BEIJING (Reuters) - Chinese troops are rehearsing for a major parade in September where the People’s Liberation Army (PLA) is expected to unveil new homegrown weapons in the first of a series of public displays of military might planned during President Xi Jinping’s tenure, sources said.
China will hold up to four PLA parades in the coming years in the face of what Beijing sees as a more assertive Japan under Prime Minister Shinzo Abe, who wants to ease the fetters imposed on Tokyo’s defense policy by a post-war, pacifist constitution.
The parades are also intended to show that Xi has full control over the armed forces amid a sweeping crackdown on military graft that has targeted top generals and caused some disquiet in the ranks, a source close to the Chinese leadership and a source with ties to the military told Reuters.

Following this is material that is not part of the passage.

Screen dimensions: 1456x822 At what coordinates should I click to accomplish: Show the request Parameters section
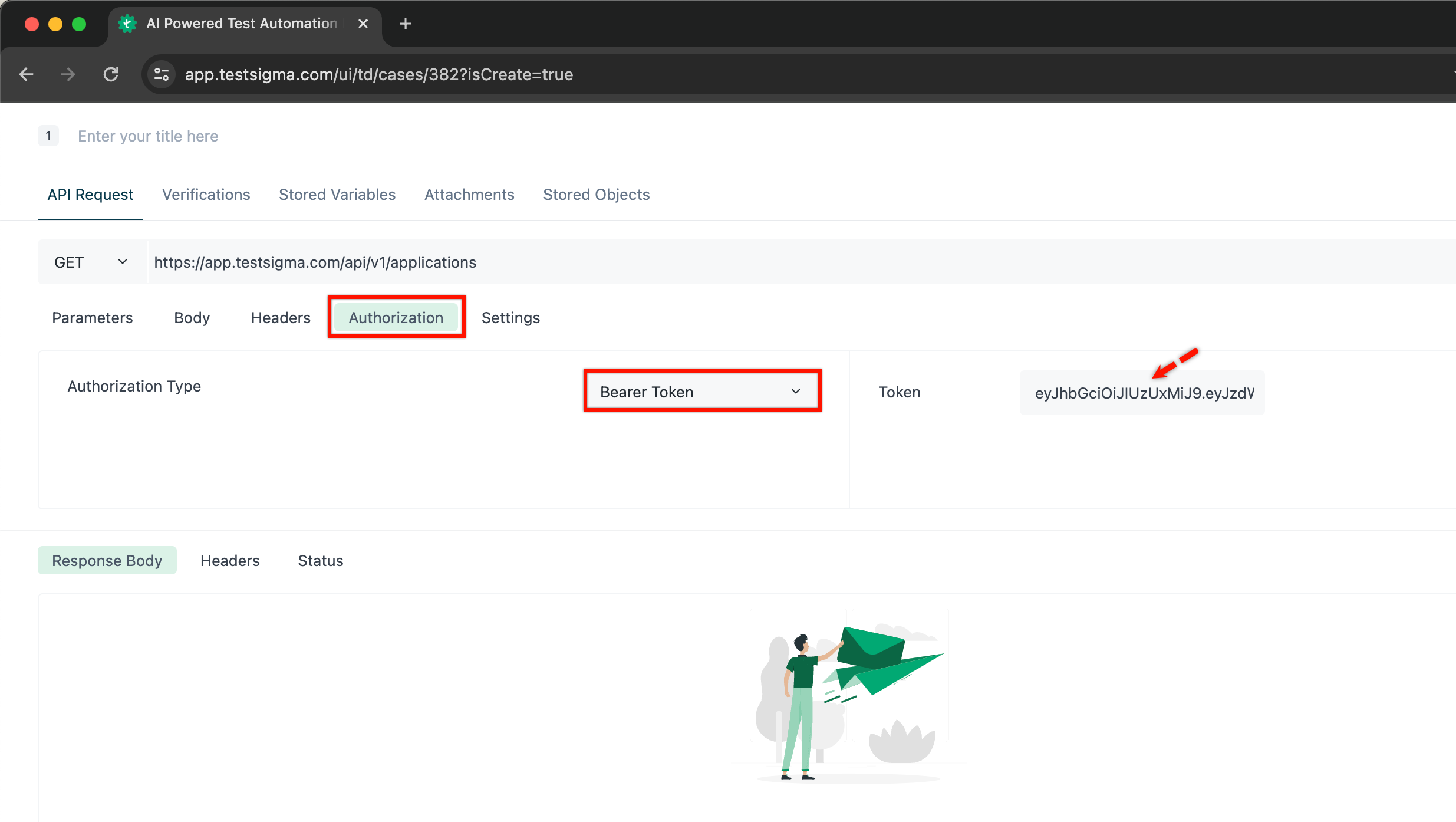tap(93, 318)
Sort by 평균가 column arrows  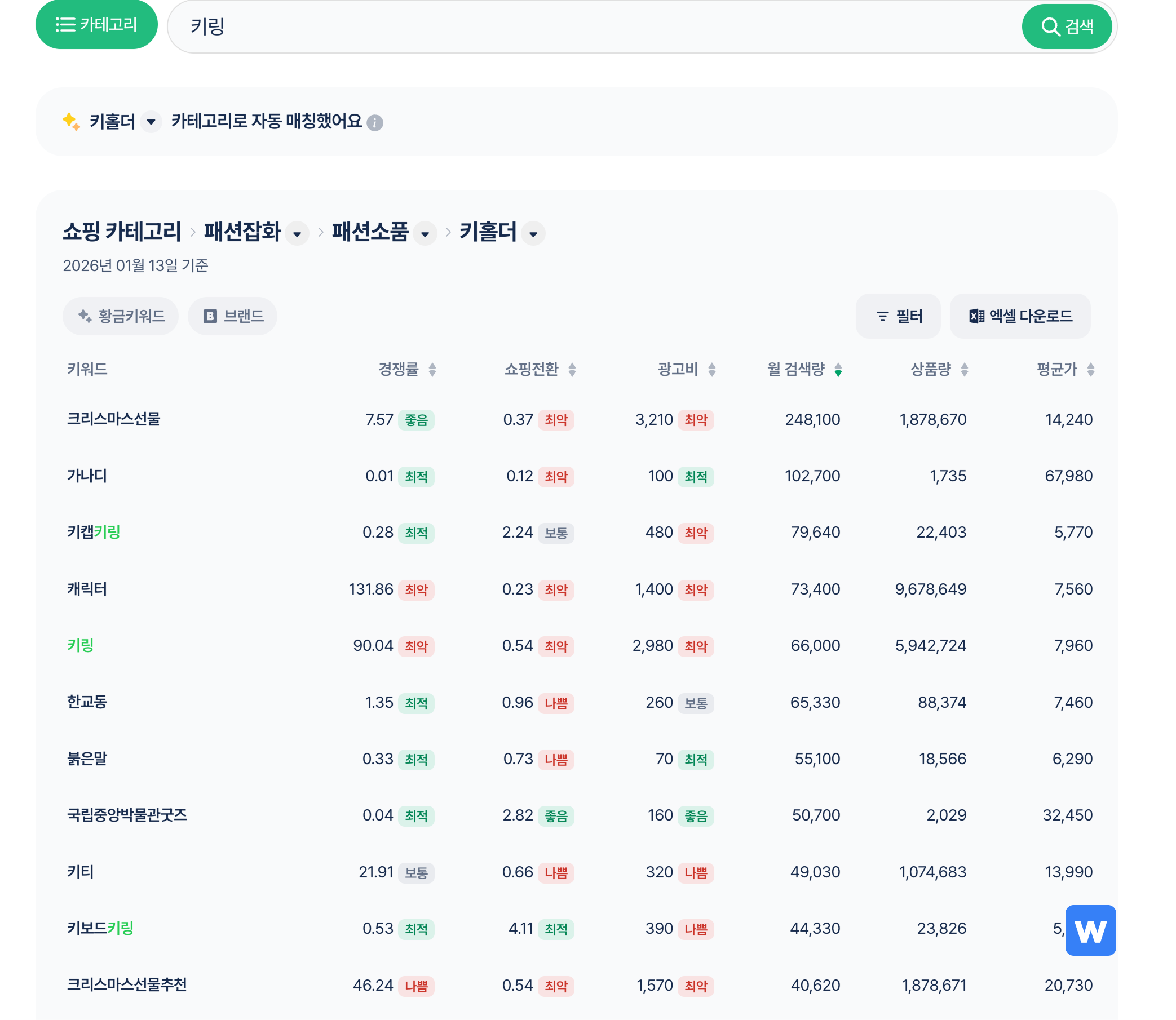click(x=1090, y=370)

As military chief, Xi will review the parades and be saluted by PLA commanders during events expected to be broadcast nationwide.
“Military parades will be the ‘new normal’ during Xi’s (two 5-year) terms,” the source with leadership ties said, referring to the phrase “xin changtai” coined by Xi to temper economic growth expectations in China.
The frequency of the parades would be a break from recent tradition. Xi’s predecessors, Jiang Zemin and Hu Jintao, only held a military parade in 1999 and 2009 respectively to mark the founding of the People’s Republic in 1949.
The military parade to be held on Sept. 3 in Beijing would mark the 70th anniversary of the end of World War Two. It would be Xi’s first since he took over as Communist Party and military chief in late 2012 and state president in early 2013.
Troops were already drilling in secret on the outskirts of Beijing for the event, said the sources, who requested anonymity to avoid repercussions for speaking to foreign media.
The sources had no details on the new weapons that would be displayed, but China has an ambitious high-tech development program, including anti-satellite and anti-aircraft carrier missiles as well as stealth fighter jets.
Lieutenant-General Song Puxuan, former president of the Chinese National Defense University and who was appointed commander of the Beijing Military Region in January, would lead the September parade, the source with leadership ties said.
GRAFT IN CROSS-HAIRS
China would also hold a military parade on Oct. 1, 2019 to celebrate the 70th anniversary of the People’s Republic and was contemplating two more to mark the 90th anniversary of the PLA on Aug. 1, 2017 and the 100th anniversary of the party on July 1, 2021, the sources said.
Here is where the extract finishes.